\section{Introduction}\label{sec:introduction}


This paper considers the computational challenge of estimating certain intractable expectations which arise in machine learning, statistics, and beyond. Given a function $f:\calX \times \Theta \rightarrow \R$, we are interested in estimating \emph{conditional expectations} (sometimes also called parametric expectations) $I: \Theta \rightarrow \R$ uniformly over the parameter space $\Theta$, where:
\begin{talign*}
    I(\theta) = \E_{X \sim \mathbb{P}_\theta}[f(X,\theta)]=\int_\calX  f(x, \theta) \mathbb{P}_\theta(\mathrm{d} x), 
\end{talign*}
and $\{\mathbb{P}_\theta\}_{\theta \in \Theta}$ is a family of distributions on the integration domain $\calX$. We will assume that $I(\theta)$ is sufficiently smooth in $\theta$ so that $I(\theta),I(\theta')$ are similar given close enough parameters $\theta,\theta'$, but that $I$ is not available in closed-form and must be approximated through samples and function evaluations. 

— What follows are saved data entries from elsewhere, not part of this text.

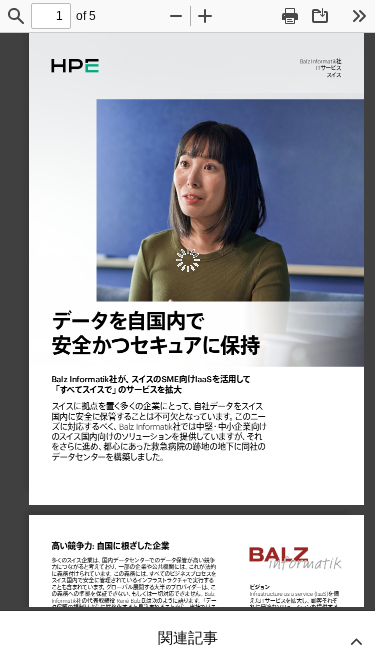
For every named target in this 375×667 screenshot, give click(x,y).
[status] (51, 16)
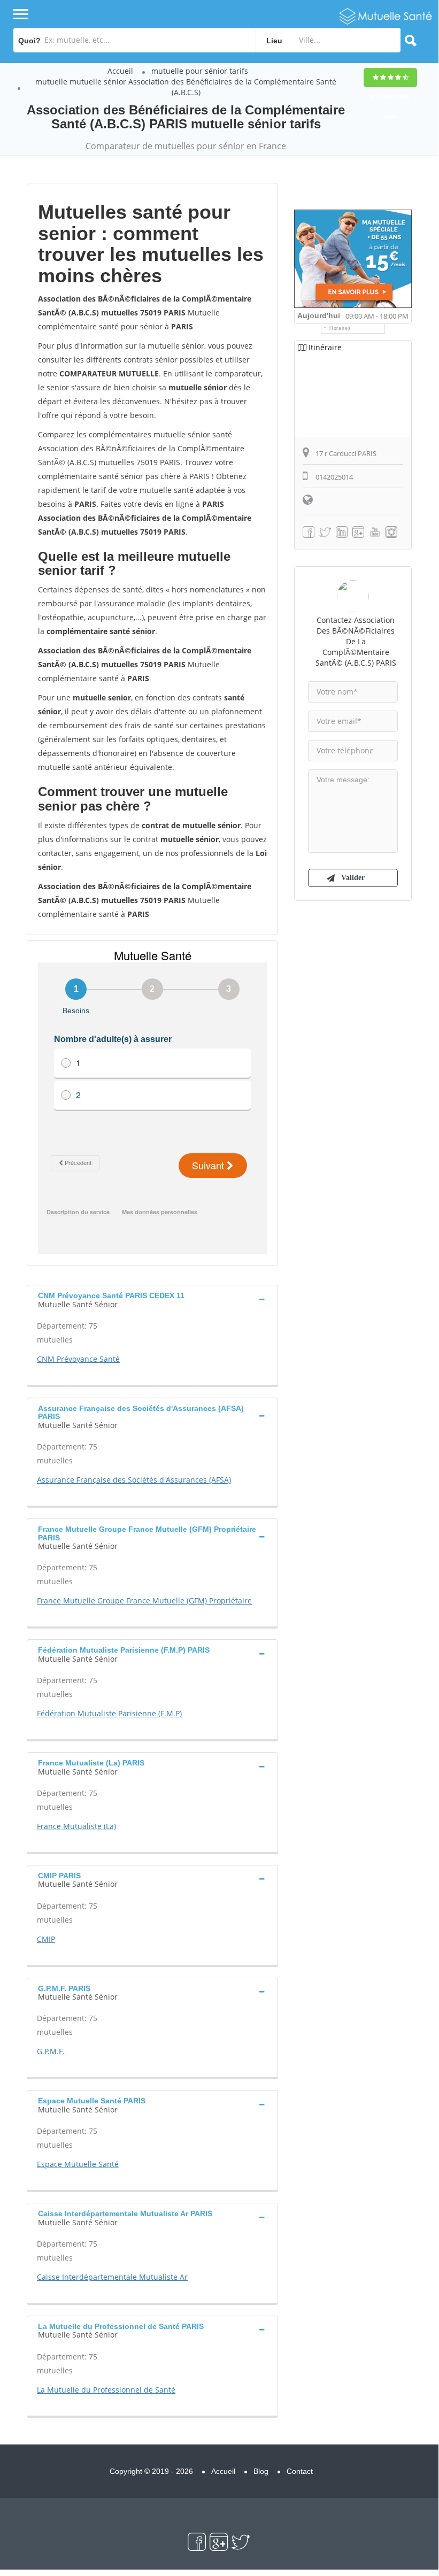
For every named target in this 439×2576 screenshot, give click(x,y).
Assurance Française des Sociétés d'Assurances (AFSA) (134, 1480)
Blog (260, 2471)
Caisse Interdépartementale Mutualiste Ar (112, 2277)
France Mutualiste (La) (76, 1826)
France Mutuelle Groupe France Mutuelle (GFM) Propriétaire (144, 1600)
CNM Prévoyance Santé (78, 1359)
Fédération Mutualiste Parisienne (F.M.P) (109, 1713)
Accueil (120, 71)
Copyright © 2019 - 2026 (151, 2471)
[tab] (152, 1299)
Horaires (340, 328)
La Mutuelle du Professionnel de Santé (106, 2390)
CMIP (46, 1939)
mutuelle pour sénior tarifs (199, 71)
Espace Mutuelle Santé (78, 2164)
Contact (300, 2471)
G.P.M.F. (51, 2051)
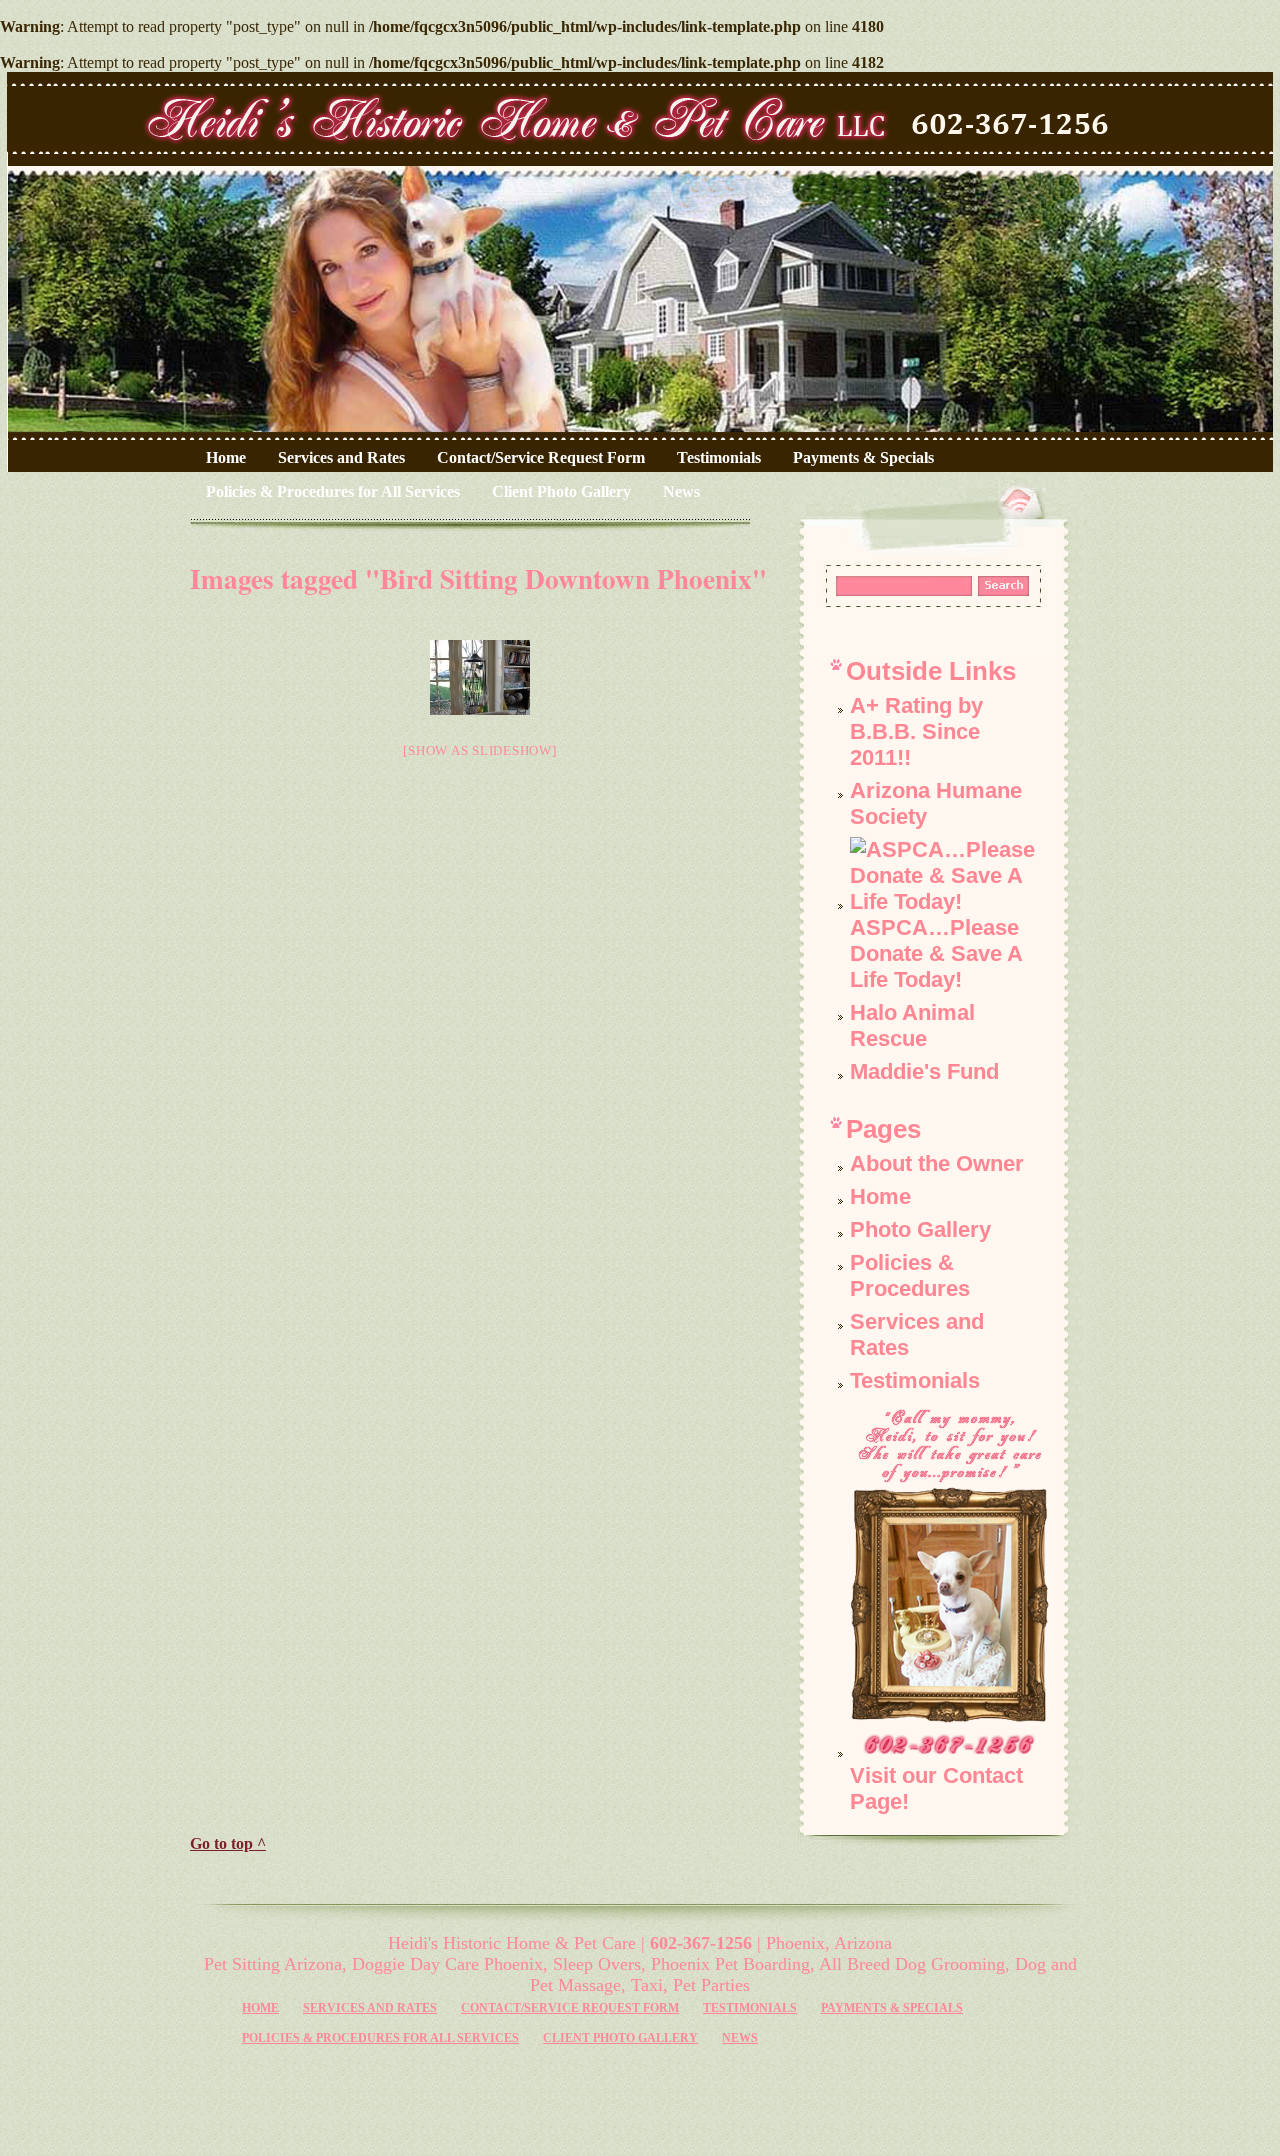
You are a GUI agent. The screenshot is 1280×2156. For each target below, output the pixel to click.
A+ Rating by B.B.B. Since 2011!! (916, 731)
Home (226, 457)
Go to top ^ (228, 1843)
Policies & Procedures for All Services (333, 491)
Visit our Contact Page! (936, 1788)
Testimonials (719, 457)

The computational challenge of approximating conditional expectations arises in many fields. It must be tackled when calculating tail probabilities in rare-event simulation \citep{Tang2013}, computing moment generating, characteristic, or cumulative distribution functions \citep{Giles2015,Krumscheid2018}. It also arises when computing the conditional value at risk or various valuations of options \citep{longstaff2001valuing,alfonsi2022many}, for Bayesian sensitivity analysis \citep{Lopes2011,Kallioinen2021}, or even more broadly for scientific sensitivity analysis; see for example Sobol indices \citep{Sobol2001}. Conditional expectations $I(\theta)$ are also often computed as an intermediate quantity. 
For example, given $\phi:\R \rightarrow \R$ and some probability distribution $\mathbb{Q}$ on $\Theta$, we are often interested in the \emph{nested expectation} given by $\mathbb{E}_{\theta \sim \mathbb{Q}}[\phi(I(\theta))]$ \citep{Hong2009,Rainforth2018}. This problems comes about when computing the expected information gain in Bayesian experimental design \citep{Chaloner1995}, and for computing the expected value of partial perfect information in health economics~\citep{heath2017review}.

Methods for computing $I(\theta)$ generally select $T$ parameter values $\theta_1,\ldots,\theta_T \in \Theta$, then simulate $N$ realisations from each corresponding probability distribution $\mathbb{P}_{\theta_1}, \ldots, \mathbb{P}_{\theta_T}$ at which they evaluate the integrand $f$, leading to a total of $N T$ evaluations. 
The usual approach is to use classical Monte Carlo methods to estimate $I(\theta_1), \ldots, I(\theta_T)$, but in many applications we are also interested in estimating either $I(\theta^*)$ for a fixed $\theta^* \notin \{\theta_1,\ldots,\theta_T\}$, or  $I(\theta)$ uniformly over $\theta \in \Theta$. 
As a result, a second step combining the estimates of $I(\theta_1), \ldots, I(\Theta_T)$ is often required to complete the task. 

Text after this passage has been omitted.